[[ Data extract, beginning ]]
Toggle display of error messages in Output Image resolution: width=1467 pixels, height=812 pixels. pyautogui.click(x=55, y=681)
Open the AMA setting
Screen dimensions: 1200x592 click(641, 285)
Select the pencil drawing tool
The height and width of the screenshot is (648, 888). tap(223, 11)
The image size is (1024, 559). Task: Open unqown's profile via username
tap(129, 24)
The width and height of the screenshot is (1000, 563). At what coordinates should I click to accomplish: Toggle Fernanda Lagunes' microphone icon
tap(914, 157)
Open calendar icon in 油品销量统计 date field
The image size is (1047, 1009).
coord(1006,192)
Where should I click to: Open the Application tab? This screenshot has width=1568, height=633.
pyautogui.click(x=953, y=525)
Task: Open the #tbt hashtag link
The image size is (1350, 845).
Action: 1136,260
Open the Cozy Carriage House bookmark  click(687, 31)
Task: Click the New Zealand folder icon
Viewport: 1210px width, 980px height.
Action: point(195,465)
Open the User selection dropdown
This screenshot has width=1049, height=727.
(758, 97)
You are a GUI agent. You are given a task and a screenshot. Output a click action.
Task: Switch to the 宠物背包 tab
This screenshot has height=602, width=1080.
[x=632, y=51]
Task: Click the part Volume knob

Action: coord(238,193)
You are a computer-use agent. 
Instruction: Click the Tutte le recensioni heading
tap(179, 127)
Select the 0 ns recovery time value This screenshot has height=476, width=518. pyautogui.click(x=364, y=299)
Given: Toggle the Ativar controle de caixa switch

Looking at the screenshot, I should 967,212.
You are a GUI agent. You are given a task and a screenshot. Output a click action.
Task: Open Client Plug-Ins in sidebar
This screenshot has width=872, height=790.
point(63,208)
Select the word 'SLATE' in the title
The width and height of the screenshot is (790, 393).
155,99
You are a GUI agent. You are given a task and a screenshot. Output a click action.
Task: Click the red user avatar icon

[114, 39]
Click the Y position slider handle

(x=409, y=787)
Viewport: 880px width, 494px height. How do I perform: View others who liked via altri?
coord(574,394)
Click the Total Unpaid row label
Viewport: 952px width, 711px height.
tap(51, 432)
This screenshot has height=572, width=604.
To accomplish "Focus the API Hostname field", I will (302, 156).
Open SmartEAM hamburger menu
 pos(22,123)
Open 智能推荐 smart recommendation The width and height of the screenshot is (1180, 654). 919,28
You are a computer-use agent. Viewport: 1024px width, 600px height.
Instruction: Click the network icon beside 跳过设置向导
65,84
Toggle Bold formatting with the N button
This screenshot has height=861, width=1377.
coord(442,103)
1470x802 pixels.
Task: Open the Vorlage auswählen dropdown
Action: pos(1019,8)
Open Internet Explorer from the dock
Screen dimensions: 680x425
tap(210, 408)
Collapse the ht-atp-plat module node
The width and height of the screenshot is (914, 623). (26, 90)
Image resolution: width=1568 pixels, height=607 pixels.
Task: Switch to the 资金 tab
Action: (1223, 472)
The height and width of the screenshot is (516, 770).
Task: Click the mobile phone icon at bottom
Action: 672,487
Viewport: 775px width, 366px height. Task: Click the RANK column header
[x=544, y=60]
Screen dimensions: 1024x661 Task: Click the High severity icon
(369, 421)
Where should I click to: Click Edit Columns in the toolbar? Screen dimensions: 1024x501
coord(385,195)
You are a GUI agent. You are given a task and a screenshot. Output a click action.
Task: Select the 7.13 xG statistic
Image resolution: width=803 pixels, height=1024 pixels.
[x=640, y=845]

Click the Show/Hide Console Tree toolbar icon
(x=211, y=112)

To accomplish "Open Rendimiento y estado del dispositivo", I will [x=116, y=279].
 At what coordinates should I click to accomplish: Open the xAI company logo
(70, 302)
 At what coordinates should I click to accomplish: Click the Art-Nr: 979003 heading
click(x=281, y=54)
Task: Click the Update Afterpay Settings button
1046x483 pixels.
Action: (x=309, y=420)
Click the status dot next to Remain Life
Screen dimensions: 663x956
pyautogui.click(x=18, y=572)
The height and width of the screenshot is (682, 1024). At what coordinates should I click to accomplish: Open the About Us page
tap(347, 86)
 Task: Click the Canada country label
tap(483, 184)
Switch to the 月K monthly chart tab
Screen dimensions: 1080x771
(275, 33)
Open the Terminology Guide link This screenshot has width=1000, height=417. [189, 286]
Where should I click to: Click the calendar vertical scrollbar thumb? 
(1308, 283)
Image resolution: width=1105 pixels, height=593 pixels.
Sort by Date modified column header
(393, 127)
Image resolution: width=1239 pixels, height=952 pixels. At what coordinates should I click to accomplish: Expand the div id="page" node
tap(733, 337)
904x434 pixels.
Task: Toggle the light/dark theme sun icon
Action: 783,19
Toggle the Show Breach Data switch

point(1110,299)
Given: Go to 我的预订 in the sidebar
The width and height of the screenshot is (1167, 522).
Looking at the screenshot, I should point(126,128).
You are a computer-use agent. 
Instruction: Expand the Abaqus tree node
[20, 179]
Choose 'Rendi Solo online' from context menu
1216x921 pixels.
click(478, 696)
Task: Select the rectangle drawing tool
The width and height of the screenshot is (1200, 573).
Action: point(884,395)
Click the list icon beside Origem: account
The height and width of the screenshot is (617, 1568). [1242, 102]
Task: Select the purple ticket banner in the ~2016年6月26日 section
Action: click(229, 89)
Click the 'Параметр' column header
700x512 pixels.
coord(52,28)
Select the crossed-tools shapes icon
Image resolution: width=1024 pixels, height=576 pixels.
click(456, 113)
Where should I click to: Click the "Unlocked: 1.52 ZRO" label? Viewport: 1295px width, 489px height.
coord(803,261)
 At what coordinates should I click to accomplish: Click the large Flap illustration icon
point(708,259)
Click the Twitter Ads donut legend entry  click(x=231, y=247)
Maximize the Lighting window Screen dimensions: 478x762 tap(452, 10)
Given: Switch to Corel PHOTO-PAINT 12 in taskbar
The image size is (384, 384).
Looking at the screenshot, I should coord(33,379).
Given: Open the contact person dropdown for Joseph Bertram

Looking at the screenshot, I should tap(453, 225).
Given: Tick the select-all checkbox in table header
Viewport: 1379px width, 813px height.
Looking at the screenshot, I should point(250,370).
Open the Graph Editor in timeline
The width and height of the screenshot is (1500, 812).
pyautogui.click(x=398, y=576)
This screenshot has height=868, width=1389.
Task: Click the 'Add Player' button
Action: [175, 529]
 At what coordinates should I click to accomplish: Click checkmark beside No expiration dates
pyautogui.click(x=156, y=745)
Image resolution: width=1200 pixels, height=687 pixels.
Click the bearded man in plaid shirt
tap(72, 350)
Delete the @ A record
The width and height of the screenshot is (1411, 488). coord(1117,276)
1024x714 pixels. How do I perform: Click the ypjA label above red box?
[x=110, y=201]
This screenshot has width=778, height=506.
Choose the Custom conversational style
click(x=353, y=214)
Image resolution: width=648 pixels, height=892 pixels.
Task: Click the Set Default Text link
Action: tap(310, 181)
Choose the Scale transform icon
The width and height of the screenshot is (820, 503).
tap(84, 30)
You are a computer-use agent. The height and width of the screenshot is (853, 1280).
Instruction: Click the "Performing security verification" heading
[[ Data extract, end ]]
_Exercise instructions_
Where a line of the records has the string "computer", copy that line.

_Answer space_
You are a computer-use agent. 
You are a computer-use agent. Viewport: 1024px width, 600px height.
You are a computer-use agent. 
You are a computer-use agent. The height and width of the screenshot is (853, 1280).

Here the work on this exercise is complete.